I just bought an endless breeze fan for my dog box. How water resistant are they? Can I leave them attached to the door of the dog box or should I take it off if it could get wet?


----------



## uplandbird (Mar 21, 2013)

marsh said:


> I just bought an endless breeze fan for my dog box. How water resistant are they? Can I leave them attached to the door of the dog box or should I take it off if it could get wet?

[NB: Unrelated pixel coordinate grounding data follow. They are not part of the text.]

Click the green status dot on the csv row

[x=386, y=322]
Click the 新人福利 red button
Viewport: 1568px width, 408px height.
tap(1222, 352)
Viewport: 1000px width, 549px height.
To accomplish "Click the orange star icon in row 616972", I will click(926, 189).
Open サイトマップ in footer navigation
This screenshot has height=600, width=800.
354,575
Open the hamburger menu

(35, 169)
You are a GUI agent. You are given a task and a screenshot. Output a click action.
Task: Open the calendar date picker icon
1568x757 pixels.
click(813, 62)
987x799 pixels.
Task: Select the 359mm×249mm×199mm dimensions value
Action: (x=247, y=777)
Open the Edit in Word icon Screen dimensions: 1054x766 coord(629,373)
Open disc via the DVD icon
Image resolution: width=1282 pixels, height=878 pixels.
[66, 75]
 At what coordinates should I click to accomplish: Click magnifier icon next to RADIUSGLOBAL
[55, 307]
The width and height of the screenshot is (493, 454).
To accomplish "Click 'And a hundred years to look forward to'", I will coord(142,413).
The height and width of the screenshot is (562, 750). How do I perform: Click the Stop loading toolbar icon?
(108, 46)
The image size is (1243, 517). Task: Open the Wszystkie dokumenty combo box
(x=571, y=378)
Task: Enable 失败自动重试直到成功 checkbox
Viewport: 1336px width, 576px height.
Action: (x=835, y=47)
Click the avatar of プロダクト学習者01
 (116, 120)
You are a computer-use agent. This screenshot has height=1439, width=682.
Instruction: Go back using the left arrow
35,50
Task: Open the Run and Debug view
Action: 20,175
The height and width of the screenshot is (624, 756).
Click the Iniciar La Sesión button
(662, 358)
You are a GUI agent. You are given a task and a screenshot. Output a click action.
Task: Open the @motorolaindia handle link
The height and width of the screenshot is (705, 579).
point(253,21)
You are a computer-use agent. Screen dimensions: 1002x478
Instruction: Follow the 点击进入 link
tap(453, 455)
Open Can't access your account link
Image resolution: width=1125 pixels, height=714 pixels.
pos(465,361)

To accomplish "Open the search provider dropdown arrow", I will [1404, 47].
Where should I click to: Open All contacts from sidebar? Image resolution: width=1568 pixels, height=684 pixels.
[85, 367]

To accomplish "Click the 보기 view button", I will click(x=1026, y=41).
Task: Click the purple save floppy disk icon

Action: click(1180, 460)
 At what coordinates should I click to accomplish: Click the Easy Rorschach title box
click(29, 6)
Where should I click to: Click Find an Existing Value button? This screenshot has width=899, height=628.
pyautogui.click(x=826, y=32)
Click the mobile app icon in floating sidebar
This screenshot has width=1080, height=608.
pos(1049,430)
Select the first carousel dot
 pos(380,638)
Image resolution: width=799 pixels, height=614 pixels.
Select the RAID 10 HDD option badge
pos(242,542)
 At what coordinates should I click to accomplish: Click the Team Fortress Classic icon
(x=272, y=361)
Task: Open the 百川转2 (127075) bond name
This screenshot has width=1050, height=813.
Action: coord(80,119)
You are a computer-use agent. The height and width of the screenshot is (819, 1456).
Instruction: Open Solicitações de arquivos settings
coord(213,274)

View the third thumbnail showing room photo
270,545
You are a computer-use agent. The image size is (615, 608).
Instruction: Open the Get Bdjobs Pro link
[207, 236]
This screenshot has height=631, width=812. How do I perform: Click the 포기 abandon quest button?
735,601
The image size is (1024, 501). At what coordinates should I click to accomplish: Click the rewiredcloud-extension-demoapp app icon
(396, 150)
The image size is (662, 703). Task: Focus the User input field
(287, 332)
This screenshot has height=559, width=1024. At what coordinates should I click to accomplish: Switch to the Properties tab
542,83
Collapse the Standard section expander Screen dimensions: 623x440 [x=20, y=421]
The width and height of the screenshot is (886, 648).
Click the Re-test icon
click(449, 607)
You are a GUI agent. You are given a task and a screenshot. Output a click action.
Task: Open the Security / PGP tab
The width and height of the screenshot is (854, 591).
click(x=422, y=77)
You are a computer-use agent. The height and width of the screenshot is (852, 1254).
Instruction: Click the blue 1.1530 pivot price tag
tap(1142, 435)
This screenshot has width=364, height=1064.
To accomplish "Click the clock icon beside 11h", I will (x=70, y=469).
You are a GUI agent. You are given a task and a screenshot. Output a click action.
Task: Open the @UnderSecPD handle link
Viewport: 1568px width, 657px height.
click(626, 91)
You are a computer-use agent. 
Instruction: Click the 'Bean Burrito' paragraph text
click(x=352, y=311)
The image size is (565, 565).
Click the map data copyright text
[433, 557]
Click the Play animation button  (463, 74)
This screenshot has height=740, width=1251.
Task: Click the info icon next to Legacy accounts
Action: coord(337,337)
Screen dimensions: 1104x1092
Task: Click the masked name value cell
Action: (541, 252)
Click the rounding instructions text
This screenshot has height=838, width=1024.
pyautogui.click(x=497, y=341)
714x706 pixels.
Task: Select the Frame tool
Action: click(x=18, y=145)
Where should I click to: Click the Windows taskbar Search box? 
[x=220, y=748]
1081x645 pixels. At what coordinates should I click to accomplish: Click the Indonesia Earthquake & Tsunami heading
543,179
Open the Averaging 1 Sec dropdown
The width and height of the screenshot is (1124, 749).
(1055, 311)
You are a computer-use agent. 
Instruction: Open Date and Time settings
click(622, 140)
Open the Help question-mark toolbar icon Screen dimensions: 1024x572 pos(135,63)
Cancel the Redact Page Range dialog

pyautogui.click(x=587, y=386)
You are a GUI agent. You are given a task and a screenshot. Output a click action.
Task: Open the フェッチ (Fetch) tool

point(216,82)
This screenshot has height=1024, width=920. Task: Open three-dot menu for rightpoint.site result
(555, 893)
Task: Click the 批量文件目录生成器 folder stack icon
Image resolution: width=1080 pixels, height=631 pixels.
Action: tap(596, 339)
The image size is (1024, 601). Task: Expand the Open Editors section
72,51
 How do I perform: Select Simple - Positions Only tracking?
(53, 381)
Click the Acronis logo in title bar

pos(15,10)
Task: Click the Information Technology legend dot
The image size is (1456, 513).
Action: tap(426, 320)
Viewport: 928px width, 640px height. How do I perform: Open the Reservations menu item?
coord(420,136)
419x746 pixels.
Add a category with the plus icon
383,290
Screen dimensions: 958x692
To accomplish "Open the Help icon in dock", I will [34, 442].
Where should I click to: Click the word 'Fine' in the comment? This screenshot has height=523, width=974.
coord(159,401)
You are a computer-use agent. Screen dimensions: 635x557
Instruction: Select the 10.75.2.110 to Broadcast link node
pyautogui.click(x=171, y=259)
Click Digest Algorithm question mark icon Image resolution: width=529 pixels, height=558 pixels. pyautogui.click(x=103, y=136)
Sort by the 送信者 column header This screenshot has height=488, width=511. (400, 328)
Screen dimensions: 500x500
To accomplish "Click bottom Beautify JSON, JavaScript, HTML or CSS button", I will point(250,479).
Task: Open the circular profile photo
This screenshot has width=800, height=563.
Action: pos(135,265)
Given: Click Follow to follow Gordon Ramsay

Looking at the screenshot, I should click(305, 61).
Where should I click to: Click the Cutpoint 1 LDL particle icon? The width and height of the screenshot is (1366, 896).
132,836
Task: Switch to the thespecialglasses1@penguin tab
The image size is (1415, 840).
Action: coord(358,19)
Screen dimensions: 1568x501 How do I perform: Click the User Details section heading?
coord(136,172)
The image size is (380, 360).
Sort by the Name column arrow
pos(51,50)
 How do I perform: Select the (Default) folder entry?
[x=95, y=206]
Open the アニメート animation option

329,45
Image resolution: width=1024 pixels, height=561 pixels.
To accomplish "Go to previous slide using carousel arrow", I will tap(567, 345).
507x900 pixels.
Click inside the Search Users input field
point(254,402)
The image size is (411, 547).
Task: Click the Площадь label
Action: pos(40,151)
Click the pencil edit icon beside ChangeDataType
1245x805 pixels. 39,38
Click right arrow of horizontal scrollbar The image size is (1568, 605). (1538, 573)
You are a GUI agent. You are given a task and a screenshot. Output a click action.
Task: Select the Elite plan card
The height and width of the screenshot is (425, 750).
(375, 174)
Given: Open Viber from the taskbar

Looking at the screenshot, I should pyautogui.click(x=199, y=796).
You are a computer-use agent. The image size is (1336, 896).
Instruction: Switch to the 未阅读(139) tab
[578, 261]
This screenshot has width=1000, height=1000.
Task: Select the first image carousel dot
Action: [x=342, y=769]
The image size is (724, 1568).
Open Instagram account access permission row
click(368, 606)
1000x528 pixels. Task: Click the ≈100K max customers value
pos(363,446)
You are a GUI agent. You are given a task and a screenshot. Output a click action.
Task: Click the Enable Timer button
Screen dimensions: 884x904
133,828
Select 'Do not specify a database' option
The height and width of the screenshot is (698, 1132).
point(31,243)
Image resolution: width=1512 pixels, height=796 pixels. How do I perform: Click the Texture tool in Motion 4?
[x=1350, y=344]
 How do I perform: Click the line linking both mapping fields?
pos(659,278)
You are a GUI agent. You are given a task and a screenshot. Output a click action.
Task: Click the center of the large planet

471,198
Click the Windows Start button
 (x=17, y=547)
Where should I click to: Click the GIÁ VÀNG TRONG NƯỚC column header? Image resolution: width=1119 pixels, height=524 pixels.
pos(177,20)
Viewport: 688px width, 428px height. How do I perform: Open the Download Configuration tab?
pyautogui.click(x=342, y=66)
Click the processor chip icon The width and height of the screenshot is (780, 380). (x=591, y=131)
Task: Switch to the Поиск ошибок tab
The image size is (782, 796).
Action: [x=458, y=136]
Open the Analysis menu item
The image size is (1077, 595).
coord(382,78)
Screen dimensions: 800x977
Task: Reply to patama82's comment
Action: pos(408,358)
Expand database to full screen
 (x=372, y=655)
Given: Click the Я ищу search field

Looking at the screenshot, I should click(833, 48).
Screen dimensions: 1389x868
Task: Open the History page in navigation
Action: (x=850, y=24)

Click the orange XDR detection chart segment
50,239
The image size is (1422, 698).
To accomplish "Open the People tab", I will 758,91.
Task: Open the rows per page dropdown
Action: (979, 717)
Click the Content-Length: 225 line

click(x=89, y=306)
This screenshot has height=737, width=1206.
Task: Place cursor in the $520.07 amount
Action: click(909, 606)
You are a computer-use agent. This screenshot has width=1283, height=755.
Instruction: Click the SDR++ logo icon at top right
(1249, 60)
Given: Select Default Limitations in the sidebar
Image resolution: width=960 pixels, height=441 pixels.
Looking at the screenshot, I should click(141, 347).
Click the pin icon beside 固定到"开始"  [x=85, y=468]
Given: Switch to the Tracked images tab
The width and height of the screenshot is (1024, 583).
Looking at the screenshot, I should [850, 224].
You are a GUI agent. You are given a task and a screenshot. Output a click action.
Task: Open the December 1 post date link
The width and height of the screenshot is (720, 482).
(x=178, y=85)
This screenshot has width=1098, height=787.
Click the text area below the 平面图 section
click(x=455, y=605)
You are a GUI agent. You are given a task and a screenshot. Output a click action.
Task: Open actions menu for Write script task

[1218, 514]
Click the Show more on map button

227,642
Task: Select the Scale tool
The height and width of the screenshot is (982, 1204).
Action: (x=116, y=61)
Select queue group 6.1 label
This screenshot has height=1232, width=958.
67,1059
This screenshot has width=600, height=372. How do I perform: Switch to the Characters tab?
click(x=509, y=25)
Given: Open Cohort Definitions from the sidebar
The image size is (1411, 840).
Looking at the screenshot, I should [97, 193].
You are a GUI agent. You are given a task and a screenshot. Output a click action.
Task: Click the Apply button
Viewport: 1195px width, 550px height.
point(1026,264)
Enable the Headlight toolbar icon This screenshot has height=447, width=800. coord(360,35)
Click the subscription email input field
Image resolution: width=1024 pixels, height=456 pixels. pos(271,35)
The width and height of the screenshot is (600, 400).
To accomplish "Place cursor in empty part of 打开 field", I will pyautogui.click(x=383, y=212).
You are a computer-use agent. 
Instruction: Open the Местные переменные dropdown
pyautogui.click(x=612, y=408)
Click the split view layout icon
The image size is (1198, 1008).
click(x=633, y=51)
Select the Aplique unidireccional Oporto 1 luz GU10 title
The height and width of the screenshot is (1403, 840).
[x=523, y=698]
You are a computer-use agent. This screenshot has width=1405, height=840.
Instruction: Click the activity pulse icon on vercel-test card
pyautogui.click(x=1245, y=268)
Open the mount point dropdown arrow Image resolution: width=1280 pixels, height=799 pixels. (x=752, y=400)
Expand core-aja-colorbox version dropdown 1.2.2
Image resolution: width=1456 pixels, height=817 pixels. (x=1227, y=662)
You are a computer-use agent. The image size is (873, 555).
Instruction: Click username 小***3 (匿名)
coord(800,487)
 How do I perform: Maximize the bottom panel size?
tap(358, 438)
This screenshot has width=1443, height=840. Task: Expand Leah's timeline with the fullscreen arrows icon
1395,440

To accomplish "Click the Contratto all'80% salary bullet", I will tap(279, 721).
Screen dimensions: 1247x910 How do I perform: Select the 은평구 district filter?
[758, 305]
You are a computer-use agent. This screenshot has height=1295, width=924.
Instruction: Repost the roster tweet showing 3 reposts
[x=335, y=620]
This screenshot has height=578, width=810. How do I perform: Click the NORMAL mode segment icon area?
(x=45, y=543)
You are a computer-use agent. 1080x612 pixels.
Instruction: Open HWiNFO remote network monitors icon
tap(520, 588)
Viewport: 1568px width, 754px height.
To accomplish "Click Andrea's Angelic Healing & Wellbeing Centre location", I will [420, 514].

According to the fellow I bought it from you can hose it off cuz it's waterproof. Haven't done it yet but he guaranteed it would NOT hurt it! I haven't removed from kennel and it has gotten wet but not soaked, with zero problems. 
I like this fan a lot.

Sent from my iPad using Forum Runner


----------



## swliszka (Apr 17, 2011)

My past three trucks '03 S-10 , '05 Silverado and '12 Silverado all had an extra under-hood battery installed. I wired the additional battery back to the truck bed(amped/protected) and attach a 3 hole DC female unit (obtained from Grainger $16/fused) using industrial strength velcro. I can move it at will if needed. I switched last year to 12" Fantastic Breeze fans and attach their base to a moveable base board. I got tired of all those small 6" plug-in dc fans. I never worry about battery drain since this additional battery is only for my bed sockets. I have run the fans overnight/day 24/2 and do not have to worry about starting my vehicle. Just think folks of thousands of $ /time we spend on these dogs this set-up works unless you funnel air-conditioning to the back. I tried and it is so-so. Lastly get your self a remote heat sensor for the dog area and have the reader in your cab. Cheap @ WalMart - $15 ! It works.


----------



## Quacktastic (Oct 4, 2013)

You can install a switch in your cab and run the fan off your battery. Any local car radio place should be able to do the work for you.


----------



## abbyhill (Oct 21, 2013)

Does the dog really need to have a cooling fan during hot days?


----------



## TN_LAB (Jul 26, 2008)

abbyhill said:


> Does the dog really need to have a cooling fan during hot days?


Not always, but when it does need them...you'd better have them.

There are lots of other measures you can (and need) to take to protect your dog. It's a long list, but most folks would agree that parking in the shade and keeping the dog hydrated are solid tips. Others will also chime in about letting the dog cool off before putting it back in the box and making sure the box is adequately ventilated. 

So, the answer is NO...fans are not needed, until they are needed...and then you do need them 

Sincerely,

Mr. Ounce of Prevention


----------